Friday, July 06, 2018
We came to Austin to address -- among other things -- the seemingly intractable challenge of living together as a church where the sacramental marriage that has been authorized for all couples in the Episcopal Church is irreconcilable with the theological conscience of some members of the Episcopal Church.
This morning the legislative committee charged with the high calling of addressing that challenge responded by reporting out a compromise resolution which will be a bridge too far for some and a disappointment to others.
According to Merriam Webster, a compromise is defined as "an agreement or settlement that is reached by each side making concessions" -- in other words, a profoundly Anglican solution to intractable challenges. And that is precisely what will be brought to the House of Deputies for its consideration on Saturday morning, July 7.
Entitled "Marriage Rites for the Whole Church" Resolution B012 protects the conscience of those who cannot embrace the marriage of same-sex couples while making liturgies for marriage available to all couples in all dioceses in their home churches.
To achieve this compromise, those who had hoped to finally see the Book of Common Prayer revised with gender neutral language for marriage will be asked to concede that goal at this time. And those who had hoped to continue diocesan policies of sending same-sex couples to other dioceses to be married will be asked to change that policy.
The resolution provides bishops who do not embrace marriage for same sex couples the creative option of inviting another bishop to assume episcopal oversight on matters-relating-to-marriage for congregations in their diocese wishing to make marriage available to same-sex couples. It allows the bishop to exercise his or her conscience while allowing all couples seeking Holy Matrimony in the Episcopal Church equal access to the sacrament of marriage. It continues the trial use of the liturgies authorized in 2015 and preserves the canonical authority for any member of the clergy to decline to solemnize or bless any marriage.
Make no mistake about it: these are costly compromises that comes with very real pain. Pain for those who will experience this action as falling short of the full and equal claim for the LGBTQ baptized we have been striving for since 1976. And pain for those who will experience this action as a bridge too far away from their belief that marriage is only between a man and a woman.

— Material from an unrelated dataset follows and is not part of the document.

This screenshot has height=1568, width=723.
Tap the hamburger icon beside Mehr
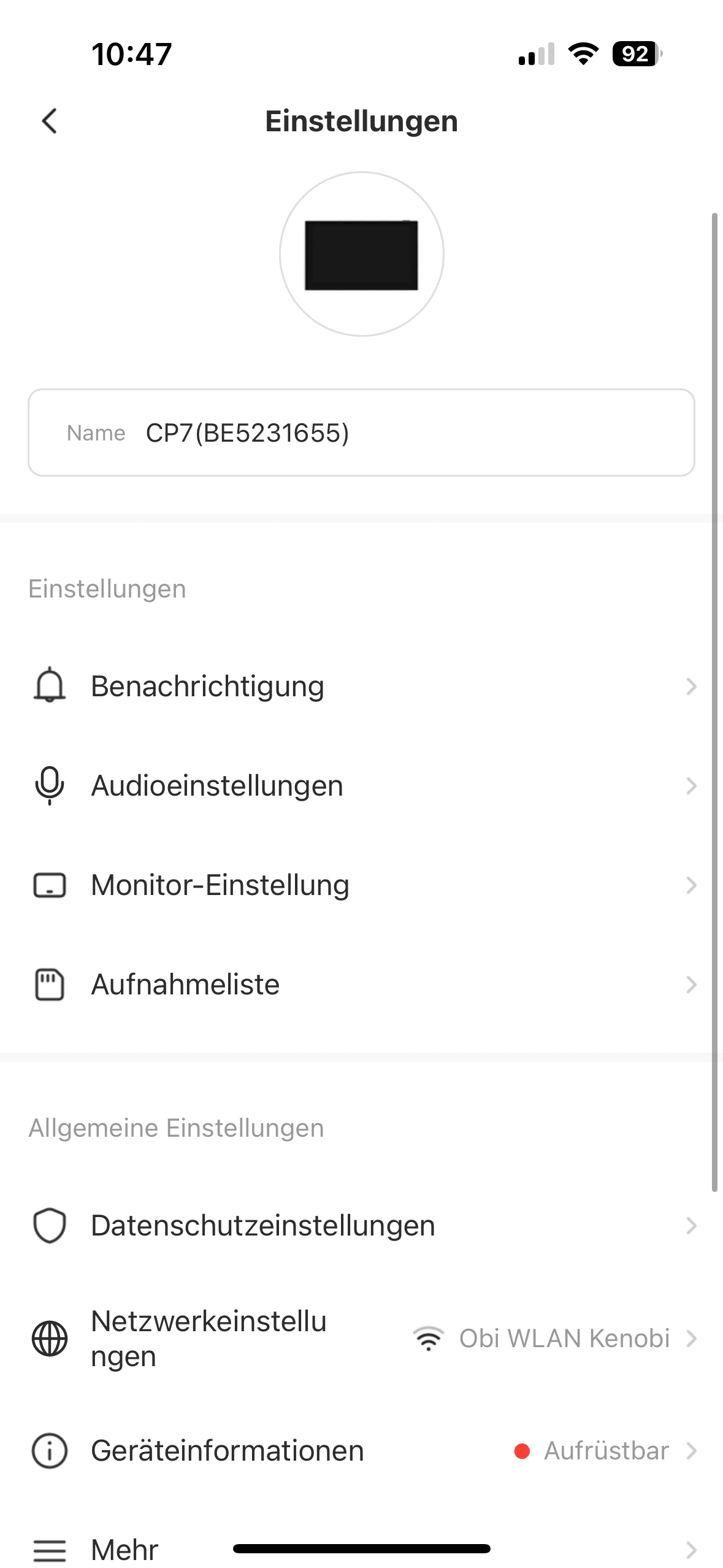click(x=50, y=1550)
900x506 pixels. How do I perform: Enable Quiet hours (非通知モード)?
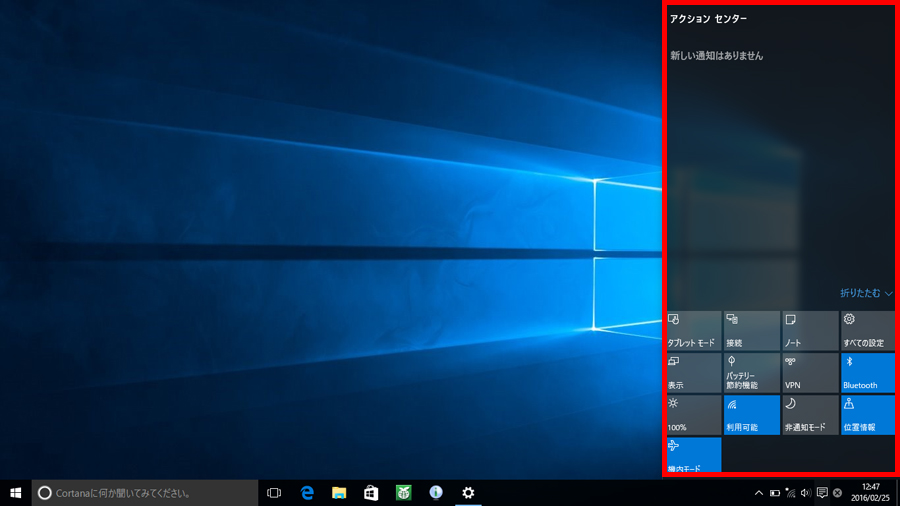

The question for this General Convention will be whether the gift of walking together forward into God's future as members of the Episcopal branch of the Jesus Movement is worth the painful compromises we are mutually being asked to bear in order to make that possible.
I believe the answer is yes and I urge support for Resolution B012 as Proposed by Committee 13.
I am convinced that just as 16th century Anglicans were able to walk forward together in spite of the seemingly intractable challenge of being together in a church that is both protestant and catholic, 21st century Episcopalians can walk forward in spite of seemingly intractable challenge of being together as a church where the sacramental marriage that has been authorized for all couples is irreconcilable with the theological conscience of some members.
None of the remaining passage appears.